The third dimension is the time period, indexed by 0..72.
The fourth dimension is the cluster, indexed by 0..2. 

The source code for creating "MultipliersArgiliano.pickle" is given in the python file CreateMultipliers.py. In this script the random seed is intitalized so the process is replicable.
If you want to generate different scenario, change this seed.


Inner functions
===============

checkTriangolarInEqulaity(TravelTimes) - recieves a time dependent travel time matrix, that possibly does not maintain the traingular inequality in time dependent settings, and returns a time dependent travel time matrix in which the traingular inequality in time dependent settings is maintained

checkTriangolarInEqulaityBasic(TravelTimesBasic) - recieves a travel time matrix, that possibly does not maintain the traingular inequality, and returns a travel time matrix in which the traingular inequality is maintained

checkTriangolarInEqulaityStochastic(TravelTimesScenarios) - recieves a stochastic travel time matrix, that possibly does not maintain the traingular inequality, and returns a stochastic travel time matrix in which the traingular inequality is maintained

returnTravelTime(i,j,t) - calculates the travel time between locations i and j in departure time t. It implements the algorithm of Cordeau et al (2014) and uses the speeds, that were calculated by the main function.

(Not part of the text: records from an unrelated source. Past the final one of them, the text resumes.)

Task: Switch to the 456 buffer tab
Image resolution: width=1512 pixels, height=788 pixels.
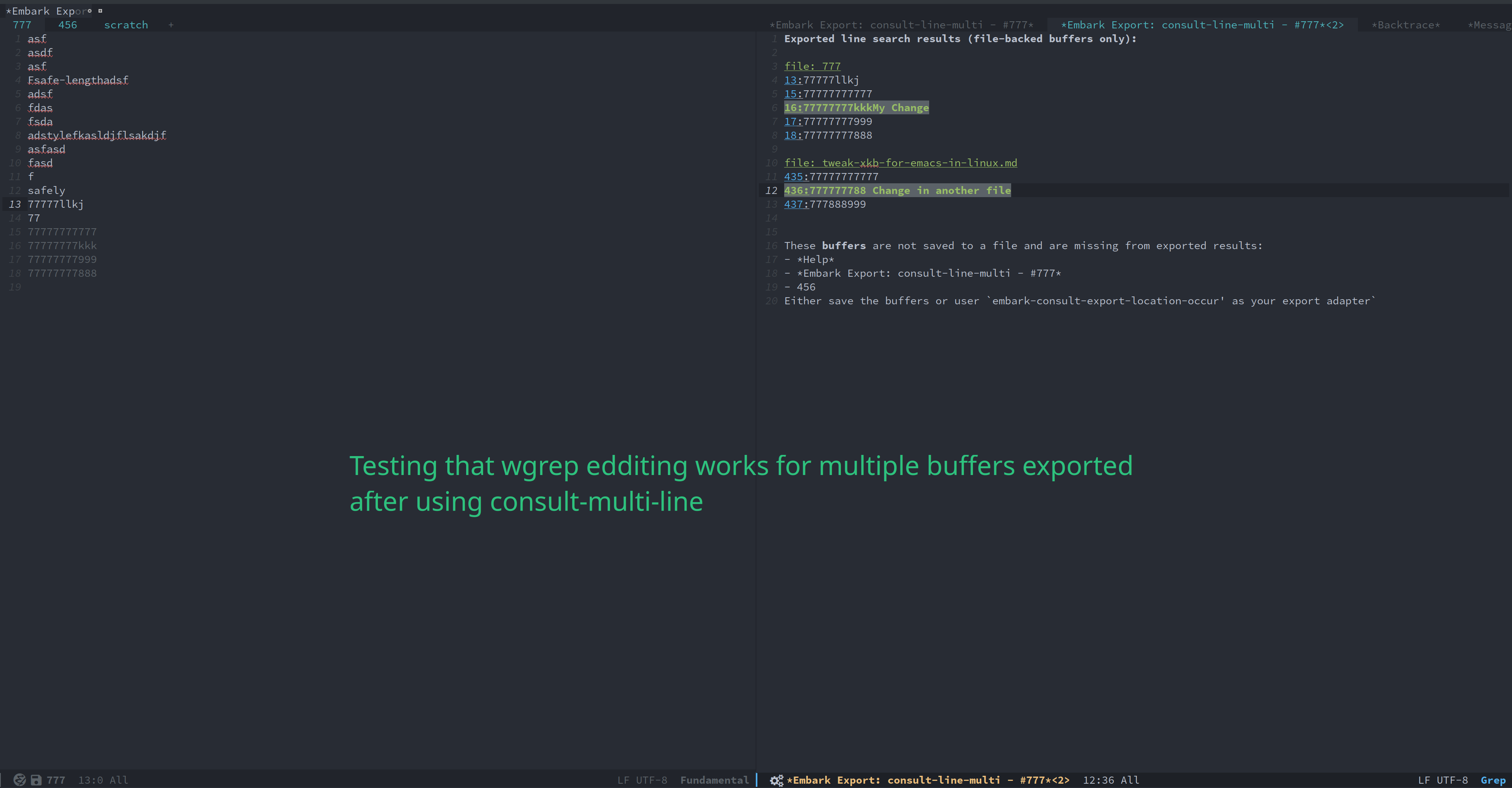Action: coord(67,25)
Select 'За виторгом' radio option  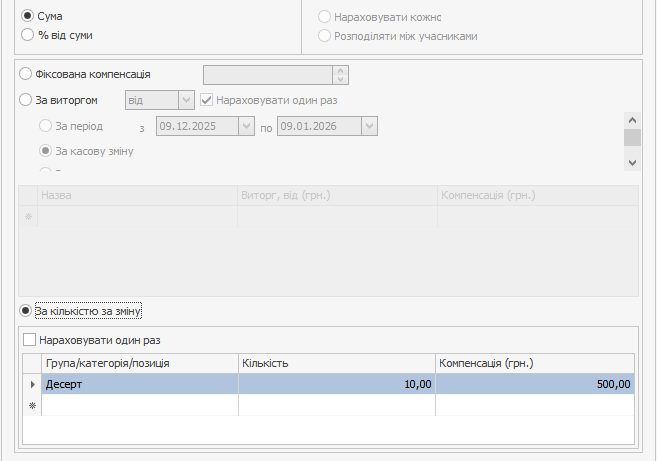pyautogui.click(x=26, y=99)
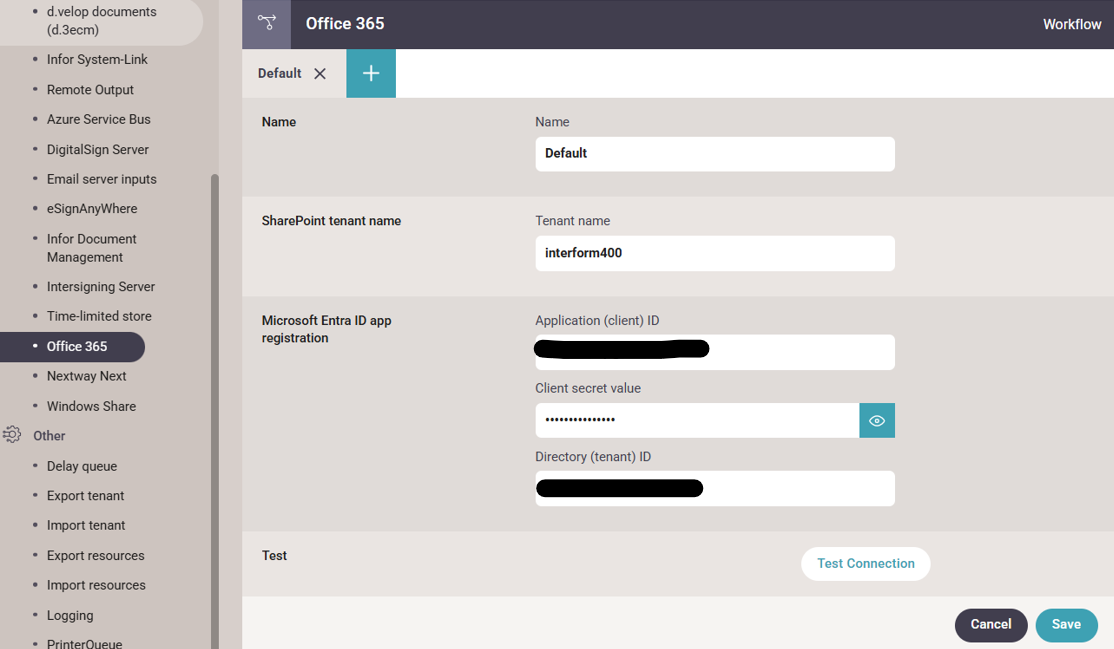Open Export tenant in sidebar
This screenshot has width=1114, height=649.
pyautogui.click(x=85, y=496)
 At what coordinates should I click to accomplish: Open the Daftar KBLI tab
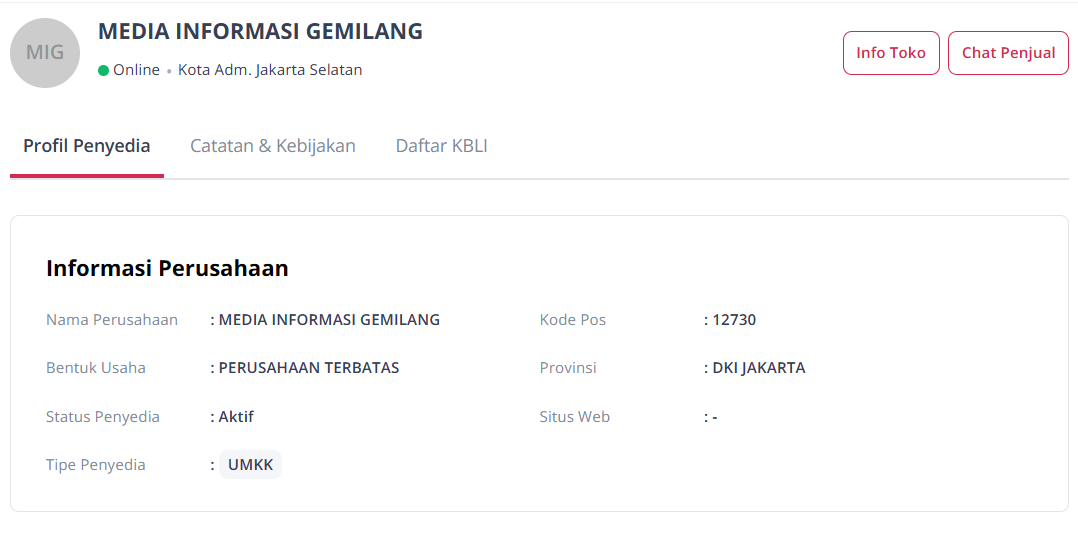[x=441, y=146]
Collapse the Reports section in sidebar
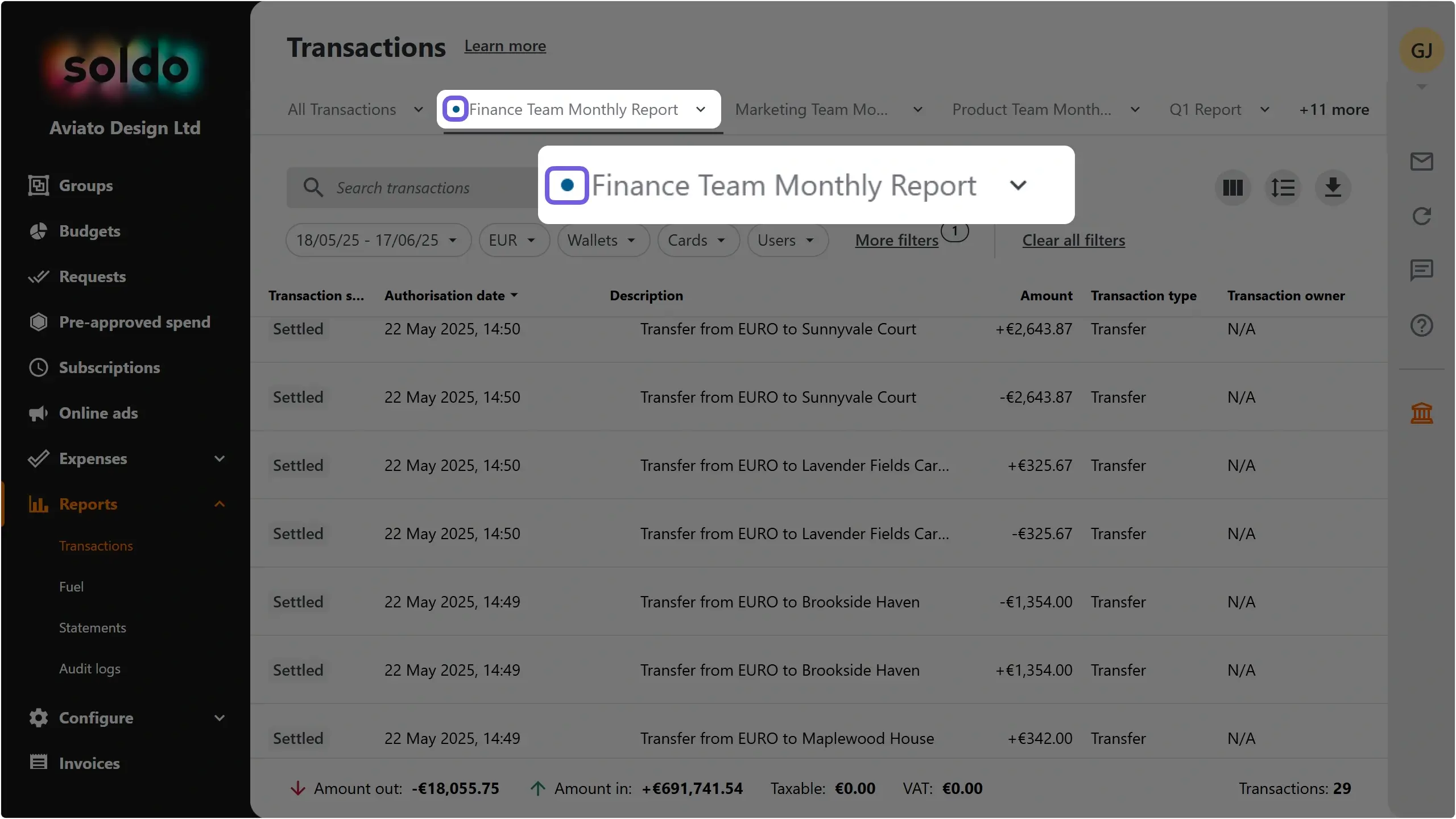This screenshot has height=819, width=1456. coord(220,504)
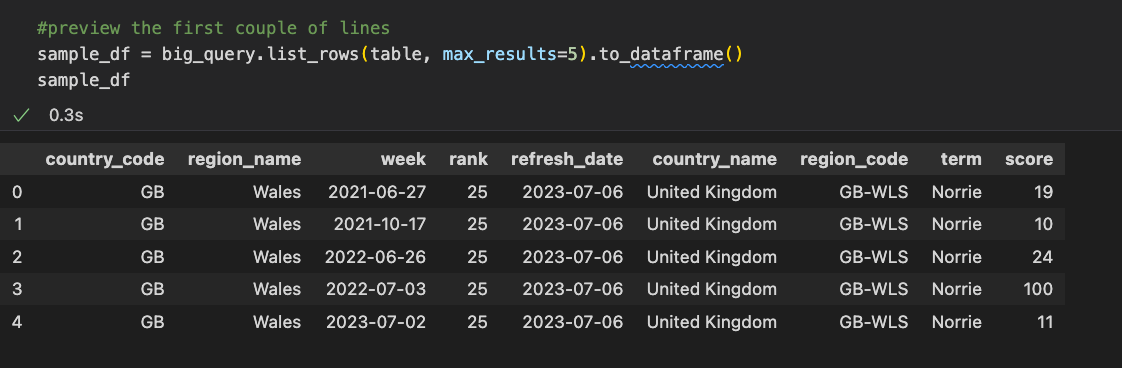The image size is (1122, 368).
Task: Click the week cell 2021-06-27
Action: click(x=377, y=192)
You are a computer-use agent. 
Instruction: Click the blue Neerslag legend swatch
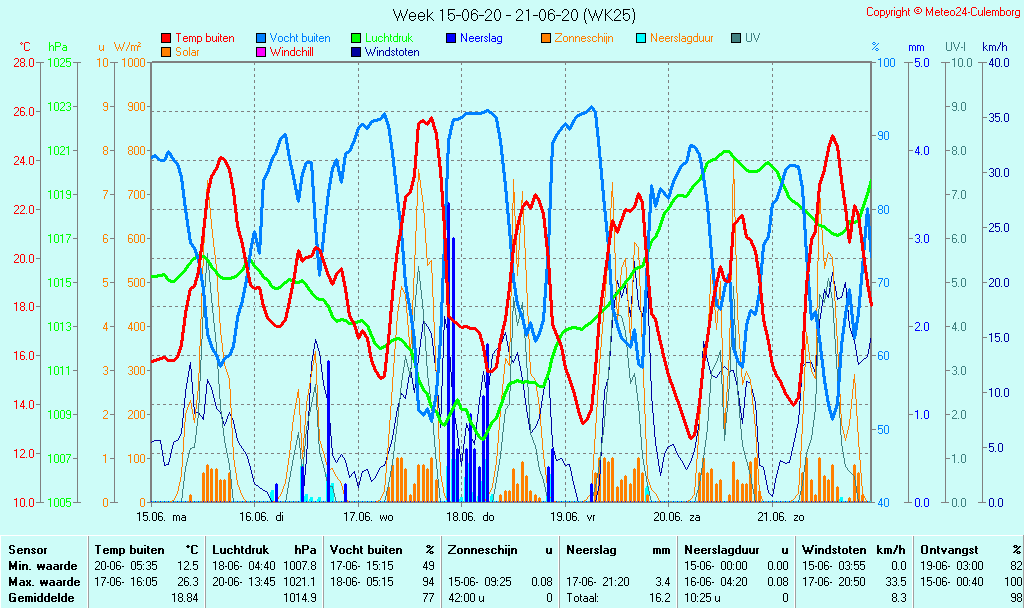(x=451, y=38)
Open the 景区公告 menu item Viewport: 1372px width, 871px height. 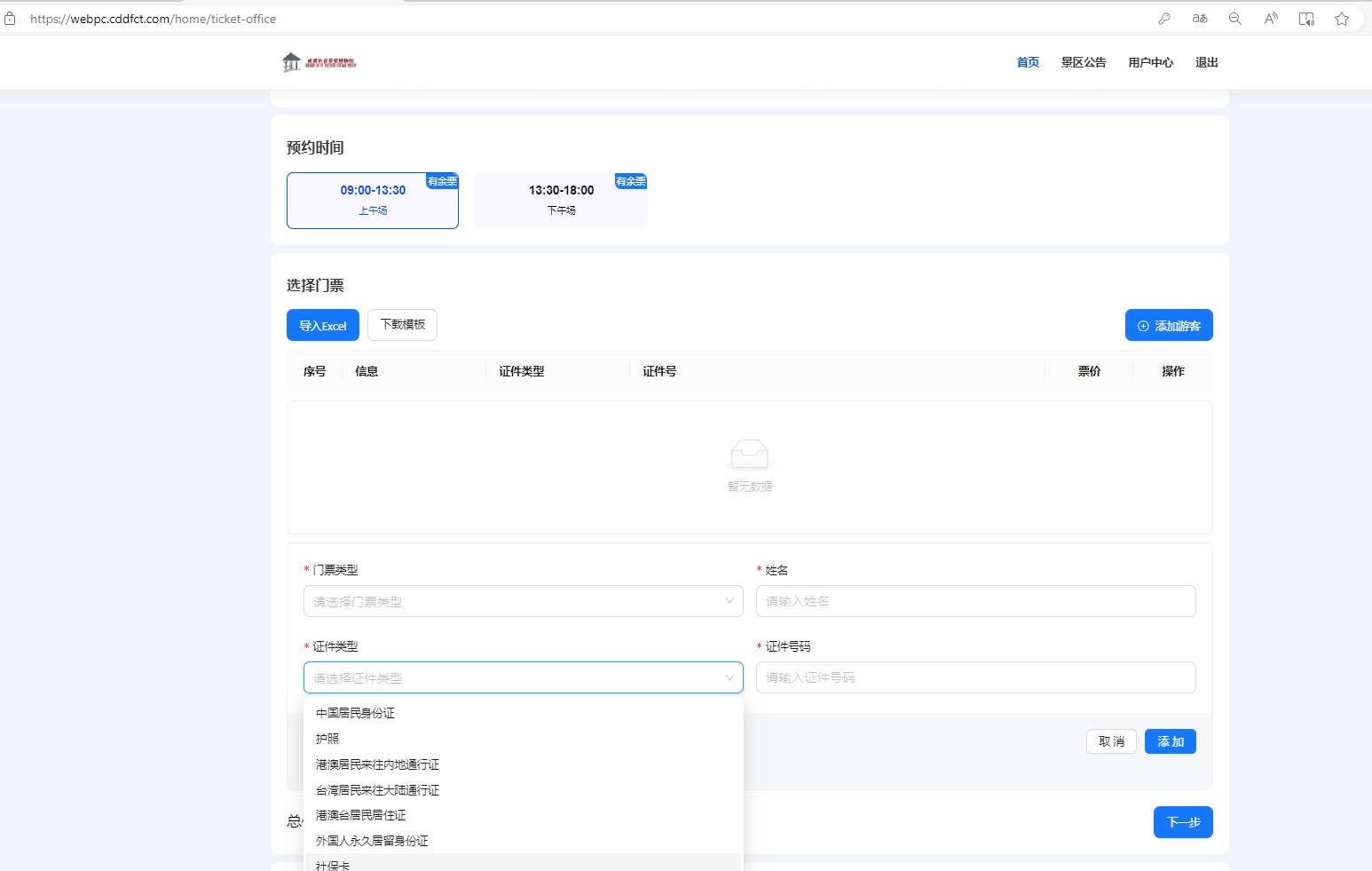1084,62
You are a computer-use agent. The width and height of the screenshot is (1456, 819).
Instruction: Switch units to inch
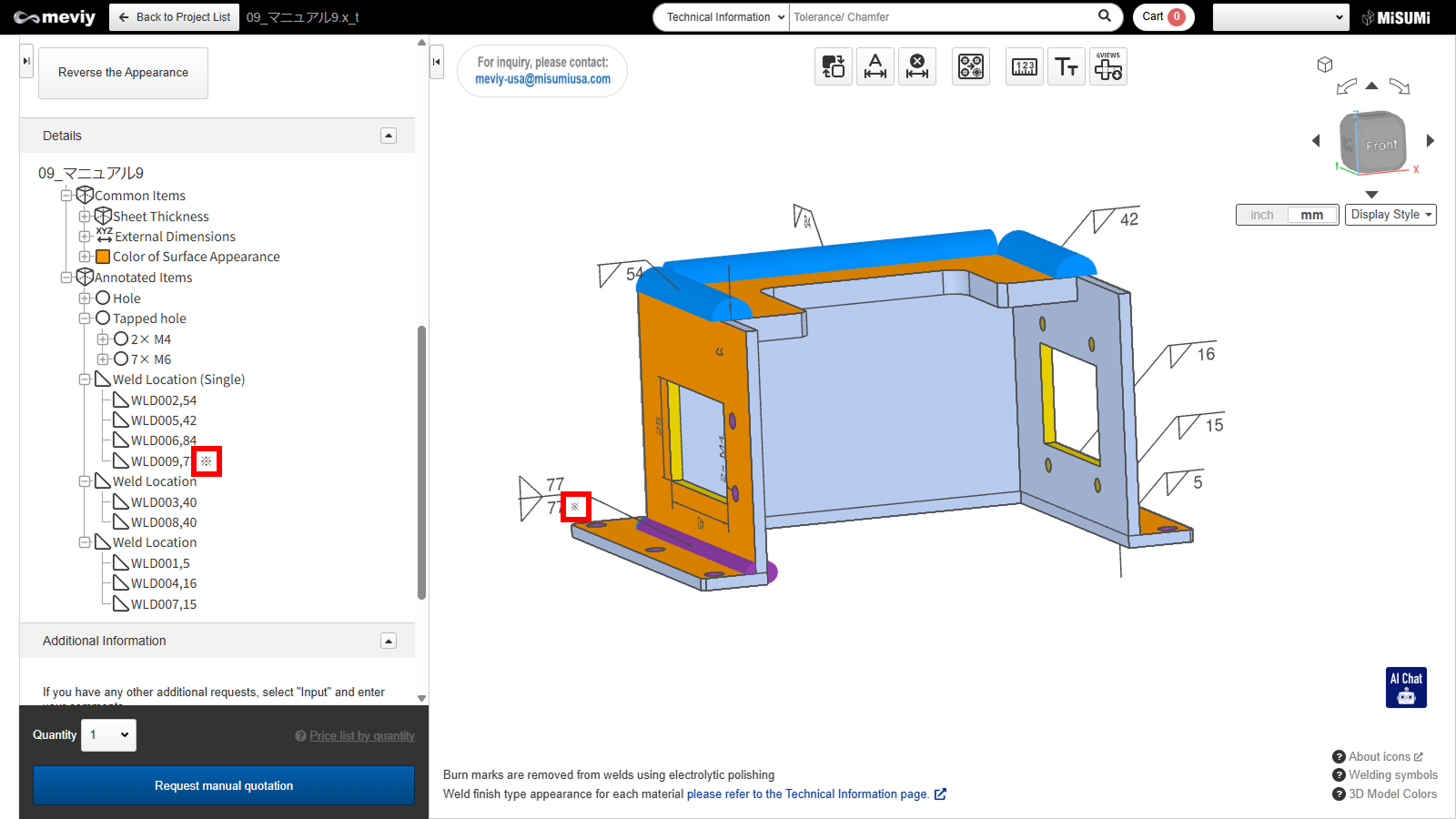(x=1262, y=215)
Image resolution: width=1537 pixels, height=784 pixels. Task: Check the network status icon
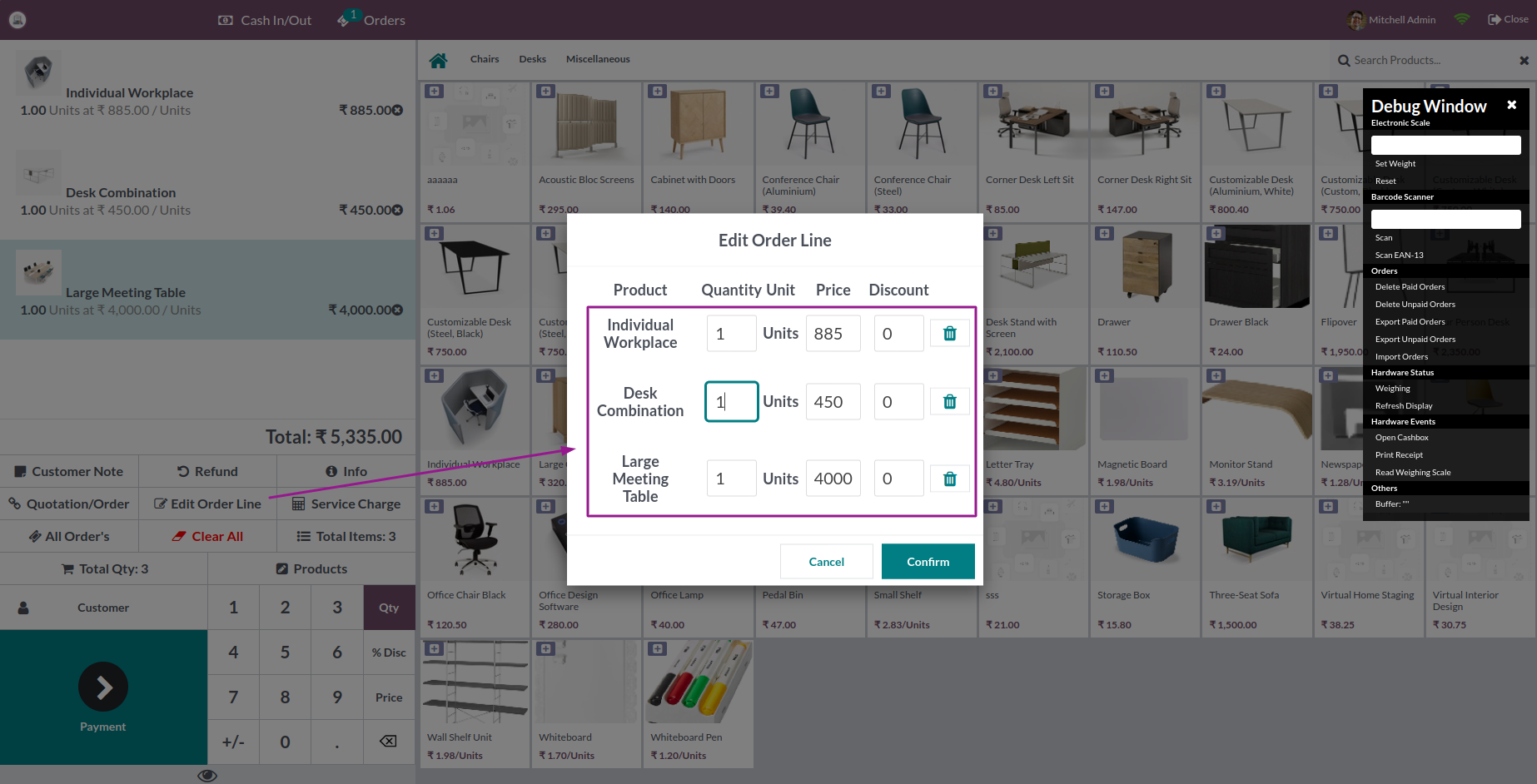pyautogui.click(x=1461, y=18)
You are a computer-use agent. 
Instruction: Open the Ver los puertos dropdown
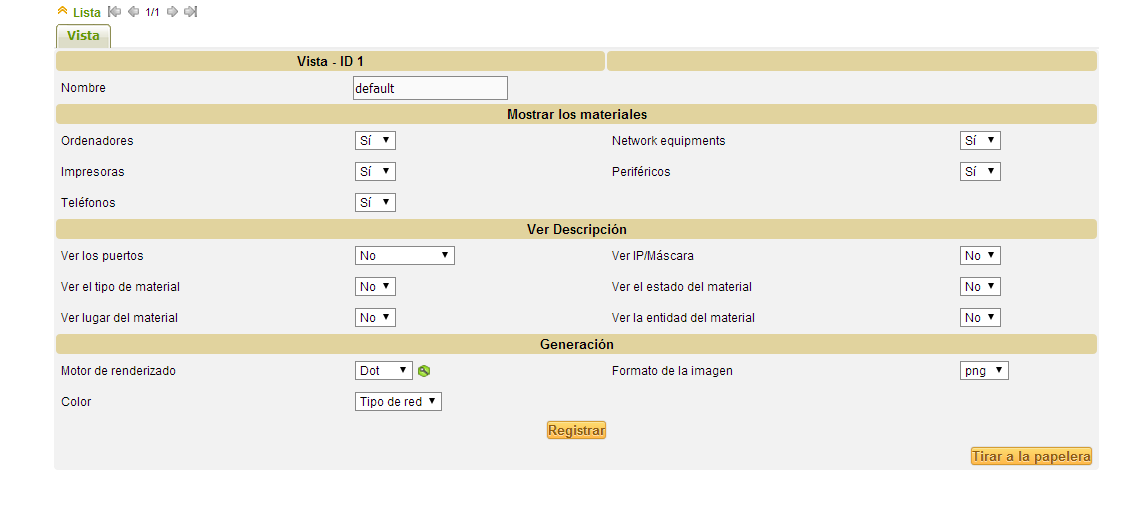click(404, 256)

returnTravelTimeScenario (i,j,t,s) -  calculates the travel time between locations i and j in departure time t and scenario s. It implements the algorithm of Cordeau et al (2014) and uses adapted speeds, that are obtained when multiplying the speeds in the main function with the factors kept in the "MultipliersArgiliano.pickle" file.